"Nous rêvions juste de liberté" - Henri Loevenbruck
Du choix des mots...
Mais peu importe après tout le cadre du récit…
… j’aurais pu m’attendrir pour cette bande d’adolescents bravaches mais sensibles, pas faits pour l’école (à moins que ce soit l’école qui n’est pas faite pour eux), ayant chacun une raison de se sentir exclus d’un monde normatif les considérant au mieux comme quantité négligeable, au pire comme des menaces. Des têtes brûlées attachées à leur propre code d’honneur, qui après un séjour en maison de redressement pour avoir dépassé les bornes, décident de prendre la route, à moto, pour partir vers l’ouest, à la recherche du frère de l’un d’eux.
… j’aurais pu trembler à la lecture du récit de leur périple, face aux dangers qui les assaillent, les mauvaises rencontres, la violence des rivaux défendant leurs territoires, les tentations toxiques et transgressives…
… j’aurais pu vibrer pour les valeurs qu’ils portent comme d’invisibles mais évidents étendards, amitié et loyauté, fraternité et honneur, et par-dessus tout ce désir de liberté, de se détacher de toute aliénation pour ne plus obéir qu’à l’appel de la route...
… j’aurais pu, enfin, m’attacher à Hugo, surnommé Bohem, narrateur de cette aventure depuis sa genèse -la rencontre avec Freddy Cereseto, pour lequel il éprouve une affection et une admiration indéfectibles, et qui l’initie à la moto- jusqu’à son ultime et terrible épisode, en passant par des moments enchanteurs et vibrants, d’autres intensément douloureux…
J’ai même particulièrement apprécié deux aspects de ce roman.

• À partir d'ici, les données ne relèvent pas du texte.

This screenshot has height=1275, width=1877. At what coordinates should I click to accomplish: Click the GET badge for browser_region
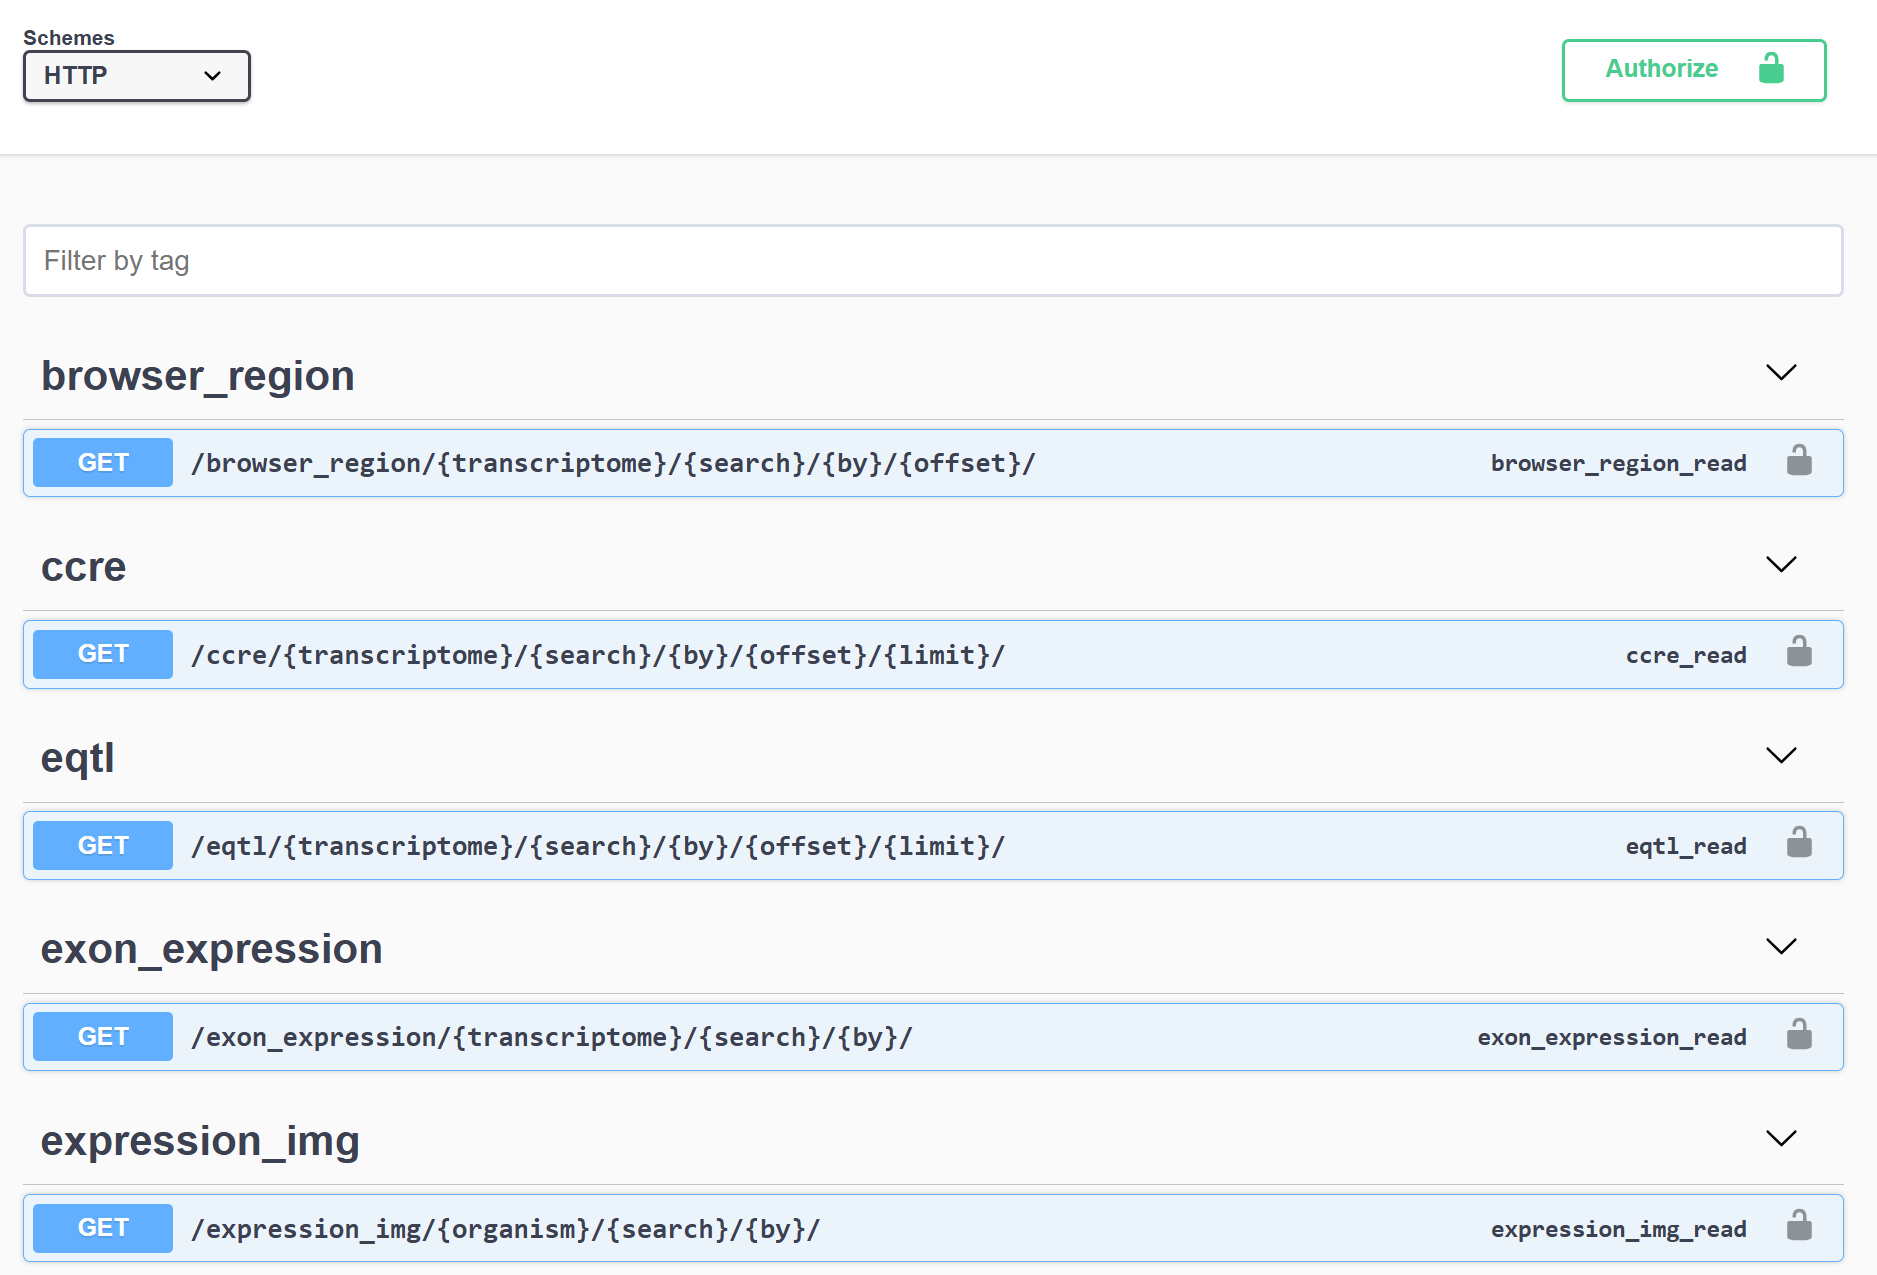tap(103, 463)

Le premier, c’est la manière dont l’auteur entoure volontairement le contexte de son intrigue -lieu et temps- d’une dimension floue, impalpable, en entremêlant aux indices qui ancrent le récit dans une époque (ils écoutent Queen, n'ont pas de tél portable...) ou un lieu (Providence, d’où sont originaires les héros, bien que fictive, présente toutes les caractéristiques de la morne bourgade provinciale française) bien réels à l’évocation d’éléments géographiques a priori incongrus (des mangroves, d’immenses déserts parsemés de cactus, des vallées ocres et rocailleuses…) qui revendiquent clairement une référence aux grands espaces mythiques de l’ouest américain. Le roman se pare ainsi d’une atmosphère singulière, mêlant le fantasme au concret.
Et j'ai aussi aimé la fin, glaçante, plombée par la désillusion, mais je ne vous en dis pas plus…
Bon, vous vous doutez bien qu’il y a un bémol à tout ce qui précède… et c’est un bémol de taille, puisqu’il est lié au style, que j’ai trouvé tout au long de ma lecture, comme "fabriqué", peu naturel. Henri Loevenbruck émaille son récit d’incorrections grammaticales certes volontaires, puisqu’elles ont pour but de doter son narrateur d’une voix crédible, reflétant sa manière de s’exprimer, mais qui m’ont paru "forcées" et manquant de justesse. Comme j’ai lu ce titre juste après un roman de John Burnside, dont l’écriture est au contraire très soignée, élégante, je me suis dit dans un premier temps que mes réticences étaient peut-être dues à un effet de contraste, et que j’allais m’accoutumer à la voix de Bohem. Mais non, rien à faire, au lieu d’écouter ce dernier, j’ai passé ma lecture à voir transparaître les efforts de l’auteur pour façonner la singularité de son héros.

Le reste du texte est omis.